*** EXCERPTED DATA Section Begins ***
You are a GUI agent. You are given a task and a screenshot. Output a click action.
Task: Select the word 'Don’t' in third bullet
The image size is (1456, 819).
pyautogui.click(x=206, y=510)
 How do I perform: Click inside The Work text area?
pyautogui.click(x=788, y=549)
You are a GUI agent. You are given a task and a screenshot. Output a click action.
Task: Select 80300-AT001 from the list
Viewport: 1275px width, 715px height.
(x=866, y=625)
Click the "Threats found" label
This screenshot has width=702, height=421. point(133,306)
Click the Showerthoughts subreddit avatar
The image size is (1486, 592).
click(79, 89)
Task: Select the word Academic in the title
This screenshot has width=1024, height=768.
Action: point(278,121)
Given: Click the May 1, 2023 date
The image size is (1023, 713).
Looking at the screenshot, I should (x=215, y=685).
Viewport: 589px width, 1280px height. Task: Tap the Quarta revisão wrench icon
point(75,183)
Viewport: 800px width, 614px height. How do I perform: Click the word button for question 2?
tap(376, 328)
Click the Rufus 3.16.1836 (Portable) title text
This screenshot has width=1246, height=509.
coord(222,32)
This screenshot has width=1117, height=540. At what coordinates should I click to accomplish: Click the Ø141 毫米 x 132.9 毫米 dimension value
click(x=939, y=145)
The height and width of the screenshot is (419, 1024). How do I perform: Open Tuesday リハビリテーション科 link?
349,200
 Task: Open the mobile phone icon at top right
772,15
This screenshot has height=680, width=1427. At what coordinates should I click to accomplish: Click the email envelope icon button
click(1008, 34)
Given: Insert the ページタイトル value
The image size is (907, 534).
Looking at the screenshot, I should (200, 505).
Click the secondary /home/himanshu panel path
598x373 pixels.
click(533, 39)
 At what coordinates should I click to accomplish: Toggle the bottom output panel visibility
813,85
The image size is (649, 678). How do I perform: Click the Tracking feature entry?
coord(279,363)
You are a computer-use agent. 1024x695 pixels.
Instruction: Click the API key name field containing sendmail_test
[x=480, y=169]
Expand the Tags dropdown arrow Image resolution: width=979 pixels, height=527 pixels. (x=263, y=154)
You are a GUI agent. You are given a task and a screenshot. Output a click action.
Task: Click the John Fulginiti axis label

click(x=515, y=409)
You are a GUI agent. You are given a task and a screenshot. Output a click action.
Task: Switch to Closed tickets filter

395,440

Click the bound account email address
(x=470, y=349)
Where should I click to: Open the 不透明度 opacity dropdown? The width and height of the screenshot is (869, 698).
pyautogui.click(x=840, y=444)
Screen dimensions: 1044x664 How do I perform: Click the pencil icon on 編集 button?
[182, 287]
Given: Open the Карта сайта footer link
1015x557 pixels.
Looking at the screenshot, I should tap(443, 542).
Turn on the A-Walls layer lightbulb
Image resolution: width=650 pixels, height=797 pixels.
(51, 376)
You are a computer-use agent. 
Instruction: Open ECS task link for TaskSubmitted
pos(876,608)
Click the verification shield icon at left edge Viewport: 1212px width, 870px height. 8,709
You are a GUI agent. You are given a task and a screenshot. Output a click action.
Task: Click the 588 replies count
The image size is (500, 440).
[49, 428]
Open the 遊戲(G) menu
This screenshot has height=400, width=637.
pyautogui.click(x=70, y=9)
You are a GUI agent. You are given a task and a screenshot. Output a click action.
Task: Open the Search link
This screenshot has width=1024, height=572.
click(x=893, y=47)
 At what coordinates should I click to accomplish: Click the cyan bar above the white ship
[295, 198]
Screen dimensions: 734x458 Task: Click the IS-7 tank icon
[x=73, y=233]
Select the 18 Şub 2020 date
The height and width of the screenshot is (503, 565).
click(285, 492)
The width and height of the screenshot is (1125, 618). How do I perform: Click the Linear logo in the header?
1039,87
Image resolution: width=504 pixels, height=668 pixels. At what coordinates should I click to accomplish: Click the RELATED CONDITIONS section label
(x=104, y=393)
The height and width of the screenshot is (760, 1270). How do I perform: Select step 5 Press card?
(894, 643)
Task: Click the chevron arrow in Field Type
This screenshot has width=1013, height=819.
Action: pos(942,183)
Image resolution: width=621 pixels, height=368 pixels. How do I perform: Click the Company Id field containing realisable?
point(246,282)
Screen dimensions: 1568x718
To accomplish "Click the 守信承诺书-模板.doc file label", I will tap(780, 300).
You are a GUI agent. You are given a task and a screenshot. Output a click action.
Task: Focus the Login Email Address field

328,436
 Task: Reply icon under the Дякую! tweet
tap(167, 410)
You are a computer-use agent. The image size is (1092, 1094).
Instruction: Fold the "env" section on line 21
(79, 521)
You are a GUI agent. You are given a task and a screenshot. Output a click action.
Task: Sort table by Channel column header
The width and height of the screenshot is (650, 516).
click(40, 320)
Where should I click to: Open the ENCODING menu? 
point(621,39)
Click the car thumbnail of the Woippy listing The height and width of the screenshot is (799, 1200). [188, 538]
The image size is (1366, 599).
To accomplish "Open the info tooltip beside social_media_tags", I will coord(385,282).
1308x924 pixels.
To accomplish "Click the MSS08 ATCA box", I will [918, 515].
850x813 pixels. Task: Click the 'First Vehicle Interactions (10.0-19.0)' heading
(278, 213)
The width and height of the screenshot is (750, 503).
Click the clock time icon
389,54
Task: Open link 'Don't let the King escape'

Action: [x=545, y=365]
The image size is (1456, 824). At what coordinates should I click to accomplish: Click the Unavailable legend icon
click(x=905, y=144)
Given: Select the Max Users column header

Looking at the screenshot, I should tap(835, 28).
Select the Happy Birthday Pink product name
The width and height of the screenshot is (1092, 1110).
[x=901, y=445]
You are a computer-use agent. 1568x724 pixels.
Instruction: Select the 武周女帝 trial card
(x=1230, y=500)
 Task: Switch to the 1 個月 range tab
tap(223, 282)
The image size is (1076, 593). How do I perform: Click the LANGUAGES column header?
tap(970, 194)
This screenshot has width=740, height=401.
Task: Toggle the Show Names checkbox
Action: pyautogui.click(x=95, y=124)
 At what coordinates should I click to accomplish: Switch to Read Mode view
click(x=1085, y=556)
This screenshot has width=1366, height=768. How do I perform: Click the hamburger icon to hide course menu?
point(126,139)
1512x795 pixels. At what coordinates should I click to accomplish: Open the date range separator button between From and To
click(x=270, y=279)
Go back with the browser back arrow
*** EXCERPTED DATA Section Ends ***
> **PROBLEM**: Return each entry exactly. Leave none out.

> **ANSWER SPACE**:
You are a GUI agent. You are given a task and a screenshot. Output a click action.
Task: Select the word 'Don’t' in third bullet
The image size is (1456, 819).
pyautogui.click(x=206, y=510)
 How do I perform: Click inside The Work text area?
pyautogui.click(x=788, y=549)
You are a GUI agent. You are given a task and a screenshot. Output a click action.
Task: Select 80300-AT001 from the list
Viewport: 1275px width, 715px height.
(x=866, y=625)
Click the "Threats found" label
This screenshot has width=702, height=421. point(133,306)
Click the Showerthoughts subreddit avatar
The image size is (1486, 592).
click(79, 89)
Task: Select the word Academic in the title
This screenshot has width=1024, height=768.
Action: point(278,121)
Given: Click the May 1, 2023 date
The image size is (1023, 713).
Looking at the screenshot, I should (x=215, y=685).
Viewport: 589px width, 1280px height. Task: Tap the Quarta revisão wrench icon
point(75,183)
Viewport: 800px width, 614px height. How do I perform: Click the word button for question 2?
tap(376, 328)
Click the Rufus 3.16.1836 (Portable) title text
This screenshot has width=1246, height=509.
coord(222,32)
This screenshot has width=1117, height=540. At what coordinates should I click to accomplish: Click the Ø141 毫米 x 132.9 毫米 dimension value
click(x=939, y=145)
The height and width of the screenshot is (419, 1024). How do I perform: Open Tuesday リハビリテーション科 link?
349,200
 Task: Open the mobile phone icon at top right
772,15
This screenshot has height=680, width=1427. At what coordinates should I click to accomplish: Click the email envelope icon button
click(1008, 34)
Given: Insert the ページタイトル value
The image size is (907, 534).
Looking at the screenshot, I should (200, 505).
Click the secondary /home/himanshu panel path
598x373 pixels.
click(533, 39)
 At what coordinates should I click to accomplish: Toggle the bottom output panel visibility
813,85
The image size is (649, 678). How do I perform: Click the Tracking feature entry?
coord(279,363)
You are a computer-use agent. 1024x695 pixels.
Instruction: Click the API key name field containing sendmail_test
[x=480, y=169]
Expand the Tags dropdown arrow Image resolution: width=979 pixels, height=527 pixels. (x=263, y=154)
You are a GUI agent. You are given a task and a screenshot. Output a click action.
Task: Click the John Fulginiti axis label

click(x=515, y=409)
You are a GUI agent. You are given a task and a screenshot. Output a click action.
Task: Switch to Closed tickets filter

395,440

Click the bound account email address
(x=470, y=349)
Where should I click to: Open the 不透明度 opacity dropdown? The width and height of the screenshot is (869, 698).
pyautogui.click(x=840, y=444)
Screen dimensions: 1044x664 How do I perform: Click the pencil icon on 編集 button?
[182, 287]
Given: Open the Карта сайта footer link
1015x557 pixels.
Looking at the screenshot, I should tap(443, 542).
Turn on the A-Walls layer lightbulb
Image resolution: width=650 pixels, height=797 pixels.
(51, 376)
You are a computer-use agent. 
Instruction: Open ECS task link for TaskSubmitted
pos(876,608)
Click the verification shield icon at left edge Viewport: 1212px width, 870px height. 8,709
You are a GUI agent. You are given a task and a screenshot. Output a click action.
Task: Click the 588 replies count
The image size is (500, 440).
[49, 428]
Open the 遊戲(G) menu
This screenshot has height=400, width=637.
pyautogui.click(x=70, y=9)
You are a GUI agent. You are given a task and a screenshot. Output a click action.
Task: Open the Search link
This screenshot has width=1024, height=572.
click(x=893, y=47)
 At what coordinates should I click to accomplish: Click the cyan bar above the white ship
[295, 198]
Screen dimensions: 734x458 Task: Click the IS-7 tank icon
[x=73, y=233]
Select the 18 Şub 2020 date
The height and width of the screenshot is (503, 565).
click(285, 492)
The width and height of the screenshot is (1125, 618). How do I perform: Click the Linear logo in the header?
1039,87
Image resolution: width=504 pixels, height=668 pixels. At what coordinates should I click to accomplish: Click the RELATED CONDITIONS section label
(x=104, y=393)
The height and width of the screenshot is (760, 1270). How do I perform: Select step 5 Press card?
(894, 643)
Task: Click the chevron arrow in Field Type
This screenshot has width=1013, height=819.
Action: pos(942,183)
Image resolution: width=621 pixels, height=368 pixels. How do I perform: Click the Company Id field containing realisable?
point(246,282)
Screen dimensions: 1568x718
To accomplish "Click the 守信承诺书-模板.doc file label", I will tap(780, 300).
You are a GUI agent. You are given a task and a screenshot. Output a click action.
Task: Focus the Login Email Address field

328,436
 Task: Reply icon under the Дякую! tweet
tap(167, 410)
You are a computer-use agent. The image size is (1092, 1094).
Instruction: Fold the "env" section on line 21
(79, 521)
You are a GUI agent. You are given a task and a screenshot. Output a click action.
Task: Sort table by Channel column header
The width and height of the screenshot is (650, 516).
click(40, 320)
Where should I click to: Open the ENCODING menu? 
point(621,39)
Click the car thumbnail of the Woippy listing The height and width of the screenshot is (799, 1200). [188, 538]
The image size is (1366, 599).
To accomplish "Open the info tooltip beside social_media_tags", I will coord(385,282).
1308x924 pixels.
To accomplish "Click the MSS08 ATCA box", I will [918, 515].
850x813 pixels. Task: Click the 'First Vehicle Interactions (10.0-19.0)' heading
(278, 213)
The width and height of the screenshot is (750, 503).
Click the clock time icon
389,54
Task: Open link 'Don't let the King escape'

Action: [x=545, y=365]
The image size is (1456, 824). At what coordinates should I click to accomplish: Click the Unavailable legend icon
click(x=905, y=144)
Given: Select the Max Users column header

Looking at the screenshot, I should tap(835, 28).
Select the Happy Birthday Pink product name
The width and height of the screenshot is (1092, 1110).
[x=901, y=445]
You are a computer-use agent. 1568x724 pixels.
Instruction: Select the 武周女帝 trial card
(x=1230, y=500)
 Task: Switch to the 1 個月 range tab
tap(223, 282)
The image size is (1076, 593). How do I perform: Click the LANGUAGES column header?
tap(970, 194)
This screenshot has width=740, height=401.
Task: Toggle the Show Names checkbox
Action: pyautogui.click(x=95, y=124)
 At what coordinates should I click to accomplish: Switch to Read Mode view
click(x=1085, y=556)
This screenshot has width=1366, height=768. How do I perform: Click the hamburger icon to hide course menu?
point(126,139)
1512x795 pixels. At what coordinates should I click to accomplish: Open the date range separator button between From and To
click(x=270, y=279)
Go back with the browser back arrow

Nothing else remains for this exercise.